[[ DATA FOR ANALYSIS, beginning ]]
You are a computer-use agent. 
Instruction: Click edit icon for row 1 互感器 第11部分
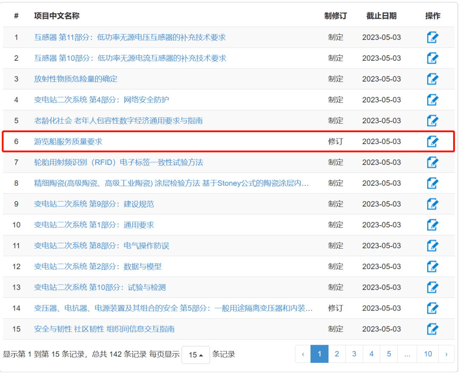(432, 37)
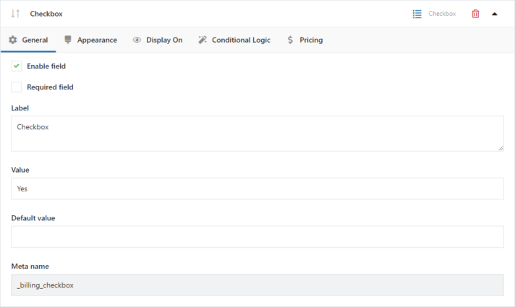Click the gear icon on General tab

[x=13, y=40]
[[ DATA FOR ANALYSIS, end ]]
▶ WHAT TO WORK ON:
Exactly as they appear above, write out all the entries, but not the images.

▶ RESULT BELOW:
You are a computer-use agent. 
Instruction: Click edit icon for row 1 互感器 第11部分
(432, 37)
Click the gear icon on General tab

[x=13, y=40]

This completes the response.